INSTRUCTIONS FOR THE TASK - Return all the entries word for word.

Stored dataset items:

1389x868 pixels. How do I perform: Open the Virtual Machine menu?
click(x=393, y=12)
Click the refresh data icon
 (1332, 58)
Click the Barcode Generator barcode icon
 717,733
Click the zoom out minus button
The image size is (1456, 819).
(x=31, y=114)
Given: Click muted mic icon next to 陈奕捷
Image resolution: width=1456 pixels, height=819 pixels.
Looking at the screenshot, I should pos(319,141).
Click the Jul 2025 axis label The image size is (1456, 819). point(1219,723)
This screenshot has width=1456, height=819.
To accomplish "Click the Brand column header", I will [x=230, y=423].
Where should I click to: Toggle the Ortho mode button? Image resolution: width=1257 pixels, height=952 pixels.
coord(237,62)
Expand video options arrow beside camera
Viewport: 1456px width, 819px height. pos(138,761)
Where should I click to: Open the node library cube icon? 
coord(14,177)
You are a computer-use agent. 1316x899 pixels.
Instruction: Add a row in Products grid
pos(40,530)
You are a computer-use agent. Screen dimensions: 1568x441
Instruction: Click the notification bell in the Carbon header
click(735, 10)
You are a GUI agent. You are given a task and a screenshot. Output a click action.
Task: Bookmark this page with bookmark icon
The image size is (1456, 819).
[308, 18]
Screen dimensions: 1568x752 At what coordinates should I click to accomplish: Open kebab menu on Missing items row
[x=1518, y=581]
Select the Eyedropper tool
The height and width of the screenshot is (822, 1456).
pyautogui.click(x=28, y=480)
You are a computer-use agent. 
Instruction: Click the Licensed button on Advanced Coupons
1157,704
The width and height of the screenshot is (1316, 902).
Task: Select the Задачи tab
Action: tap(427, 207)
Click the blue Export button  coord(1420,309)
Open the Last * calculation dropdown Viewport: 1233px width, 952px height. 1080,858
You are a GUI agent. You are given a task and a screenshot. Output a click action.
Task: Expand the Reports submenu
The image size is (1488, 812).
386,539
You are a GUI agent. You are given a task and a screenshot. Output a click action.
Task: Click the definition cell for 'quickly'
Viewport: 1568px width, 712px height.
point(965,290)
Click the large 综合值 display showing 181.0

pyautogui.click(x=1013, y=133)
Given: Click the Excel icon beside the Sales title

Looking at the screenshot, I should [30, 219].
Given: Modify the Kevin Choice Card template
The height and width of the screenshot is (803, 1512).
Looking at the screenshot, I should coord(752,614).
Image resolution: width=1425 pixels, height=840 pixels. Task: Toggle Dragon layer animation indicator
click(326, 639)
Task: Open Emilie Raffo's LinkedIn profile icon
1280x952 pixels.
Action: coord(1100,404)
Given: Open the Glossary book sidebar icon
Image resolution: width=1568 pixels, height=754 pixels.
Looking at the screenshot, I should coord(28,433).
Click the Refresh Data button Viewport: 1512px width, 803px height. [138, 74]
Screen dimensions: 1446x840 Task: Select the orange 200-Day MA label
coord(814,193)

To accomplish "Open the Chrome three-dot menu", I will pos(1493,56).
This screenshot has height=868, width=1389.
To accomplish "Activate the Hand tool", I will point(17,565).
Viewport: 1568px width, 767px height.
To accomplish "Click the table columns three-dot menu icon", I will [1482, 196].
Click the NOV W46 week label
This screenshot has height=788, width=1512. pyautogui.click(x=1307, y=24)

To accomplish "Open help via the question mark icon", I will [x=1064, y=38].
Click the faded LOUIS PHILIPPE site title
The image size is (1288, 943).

COMPLETED EXERCISE -
1389x868 pixels. How do I perform: Open the Virtual Machine menu?
click(x=393, y=12)
Click the refresh data icon
 (1332, 58)
Click the Barcode Generator barcode icon
 717,733
Click the zoom out minus button
The image size is (1456, 819).
(x=31, y=114)
Given: Click muted mic icon next to 陈奕捷
Image resolution: width=1456 pixels, height=819 pixels.
Looking at the screenshot, I should pos(319,141).
Click the Jul 2025 axis label The image size is (1456, 819). point(1219,723)
This screenshot has width=1456, height=819.
To accomplish "Click the Brand column header", I will [x=230, y=423].
Where should I click to: Toggle the Ortho mode button? Image resolution: width=1257 pixels, height=952 pixels.
coord(237,62)
Expand video options arrow beside camera
Viewport: 1456px width, 819px height. pos(138,761)
Where should I click to: Open the node library cube icon? 
coord(14,177)
You are a computer-use agent. 1316x899 pixels.
Instruction: Add a row in Products grid
pos(40,530)
You are a computer-use agent. Screen dimensions: 1568x441
Instruction: Click the notification bell in the Carbon header
click(735, 10)
You are a GUI agent. You are given a task and a screenshot. Output a click action.
Task: Bookmark this page with bookmark icon
The image size is (1456, 819).
[308, 18]
Screen dimensions: 1568x752 At what coordinates should I click to accomplish: Open kebab menu on Missing items row
[x=1518, y=581]
Select the Eyedropper tool
The height and width of the screenshot is (822, 1456).
pyautogui.click(x=28, y=480)
You are a computer-use agent. 
Instruction: Click the Licensed button on Advanced Coupons
1157,704
The width and height of the screenshot is (1316, 902).
Task: Select the Задачи tab
Action: tap(427, 207)
Click the blue Export button  coord(1420,309)
Open the Last * calculation dropdown Viewport: 1233px width, 952px height. 1080,858
You are a GUI agent. You are given a task and a screenshot. Output a click action.
Task: Expand the Reports submenu
The image size is (1488, 812).
386,539
You are a GUI agent. You are given a task and a screenshot. Output a click action.
Task: Click the definition cell for 'quickly'
Viewport: 1568px width, 712px height.
point(965,290)
Click the large 综合值 display showing 181.0

pyautogui.click(x=1013, y=133)
Given: Click the Excel icon beside the Sales title

Looking at the screenshot, I should [30, 219].
Given: Modify the Kevin Choice Card template
The height and width of the screenshot is (803, 1512).
Looking at the screenshot, I should coord(752,614).
Image resolution: width=1425 pixels, height=840 pixels. Task: Toggle Dragon layer animation indicator
click(326, 639)
Task: Open Emilie Raffo's LinkedIn profile icon
1280x952 pixels.
Action: coord(1100,404)
Given: Open the Glossary book sidebar icon
Image resolution: width=1568 pixels, height=754 pixels.
Looking at the screenshot, I should coord(28,433).
Click the Refresh Data button Viewport: 1512px width, 803px height. [138, 74]
Screen dimensions: 1446x840 Task: Select the orange 200-Day MA label
coord(814,193)

To accomplish "Open the Chrome three-dot menu", I will pos(1493,56).
This screenshot has height=868, width=1389.
To accomplish "Activate the Hand tool", I will point(17,565).
Viewport: 1568px width, 767px height.
To accomplish "Click the table columns three-dot menu icon", I will [1482, 196].
Click the NOV W46 week label
This screenshot has height=788, width=1512. pyautogui.click(x=1307, y=24)

To accomplish "Open help via the question mark icon", I will [x=1064, y=38].
Click the faded LOUIS PHILIPPE site title
The image size is (1288, 943).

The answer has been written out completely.